The nurse is planning care for a 3-month-old infant with eczema. Which intervention would take the highest priority? A. Maintaining adequate hydration B. Keeping the baby content C. Preventing infection of the lesions D. Applying antibiotics to lesions

C

A toddler sustains a minor burn on the hand from hot coffee. What would be the first action in treating this burn? A. Apply ice to the burned area. B. Hold burned area under cool running water. C. Break any blisters with a sterile needle. D. Apply an antimicrobial ointment.

B

An adolescent girl is cooking on a gas stove when her bathrobe catches fire. Her father smothers the flames with a rug and calls an ambulance. She has sustained major burns over much of her body. Which of the following is also important in her immediate care? A. Wrap her in a blanket until help arrives. B. Encourage her to drink clear liquids. C. Place her in a tub of cool water. D. Remove her burned clothing and jewelry.

A

Hydrotherapy is required to treat a child with extensive partial-thickness burn wounds. The nurse knows the primary purpose of hydrotherapy is to: A. Debride the wounds. B. Increase peripheral blood flow. C. Provide pain relief D. Destroy bacteria on the skin.

A

The nurse caring for a child who has sustained a burn injury plans care based on which pediatric considerations associated with this injury? Select all that apply. A. Scarring is less severe in a child than an adult.
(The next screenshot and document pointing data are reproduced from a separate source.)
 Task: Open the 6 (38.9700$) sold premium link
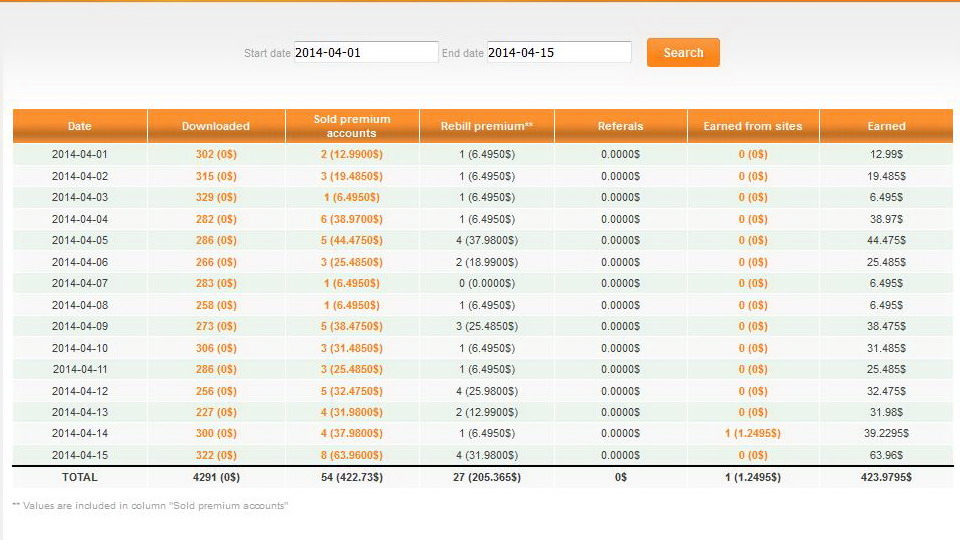352,219
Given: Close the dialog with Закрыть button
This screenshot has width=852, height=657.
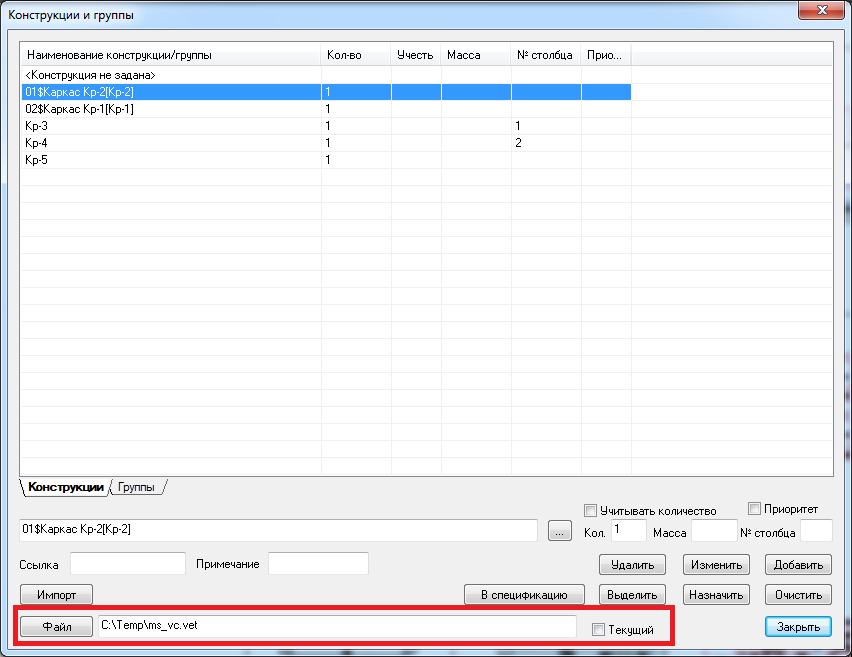Looking at the screenshot, I should point(798,627).
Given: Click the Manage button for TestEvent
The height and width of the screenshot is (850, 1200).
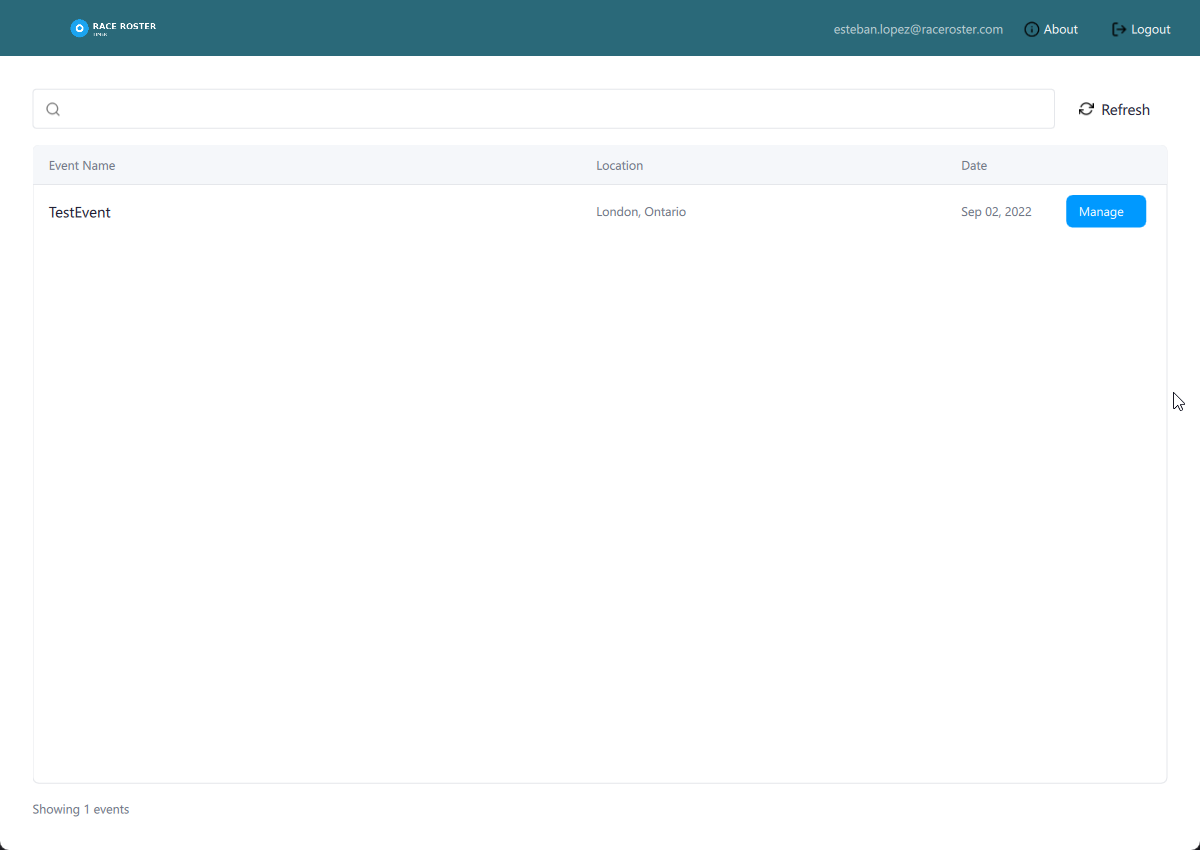Looking at the screenshot, I should tap(1105, 211).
B. A delay in growth may occur after a burn injury. C. An immature immune system presents an increased risk of infection for infants and young children. D. The lower portion of body fluid to mass in a child increases the risk of cardiovascular problems. E. Fluid resuscitation is unnecessary unless the burned area is more than 25% of the total body surface area. F. Infants and young children are at increased risk for protein and calorie deficiency because they have smaller muscle mass and less body fat than adults.

B,C,F

A 6-year-old child is having burn care following premedication for pain. The child is not cooperative for dressing changes and begins screaming and kicking. What is the best action by the nurse? A. Inform the child that cooperation is necessary for proper healing and will shorten the hospital stay. B. Allow the parents to change the dressings with coaching from the nurse. C. Allow the child to participate in the dressing change process as much as possible. D. Inform the child that restraints will be used if there is no copperation.

C

A topical corticosteroid is prescribed by the health are provider of a child with atopic dermatitis (eczema). Which instruction should the nurse give the parent about applying the cream? A. Apply the cream over the entire body. B. Apply a thick layer of cream to the affected areas only. C. Avoid cleansing the area prior to application of the cream. D. Apply a thin layer of cream and rub it into the area thoroughly.

D

Permethrin (Elemite) is prescribed for a child with the diagnosis of scabies. The nurse should give which instruction to the parents regarding the use of this treatment? A. Apply the lotion to areas of the rash only. B. Apply the lotion to affected areas and leave it on for 6 hours. C. Avoid putting clothes on the child over the lotion. D. Apply the lotion to cool, dry skin at least 30 minutes after bathing.

D

The school nurse is conducting pediculosis capitis (head lice) assessments. Which finding indicates a child has a "positive" head check? A. Maculopapular lesions behind the ears B. Lesions in the scalp that extend to the hairline or neck. C. White, flaky particles throughout the entire scalp area. D. White sacs attached to the hair shafts in the occipital area.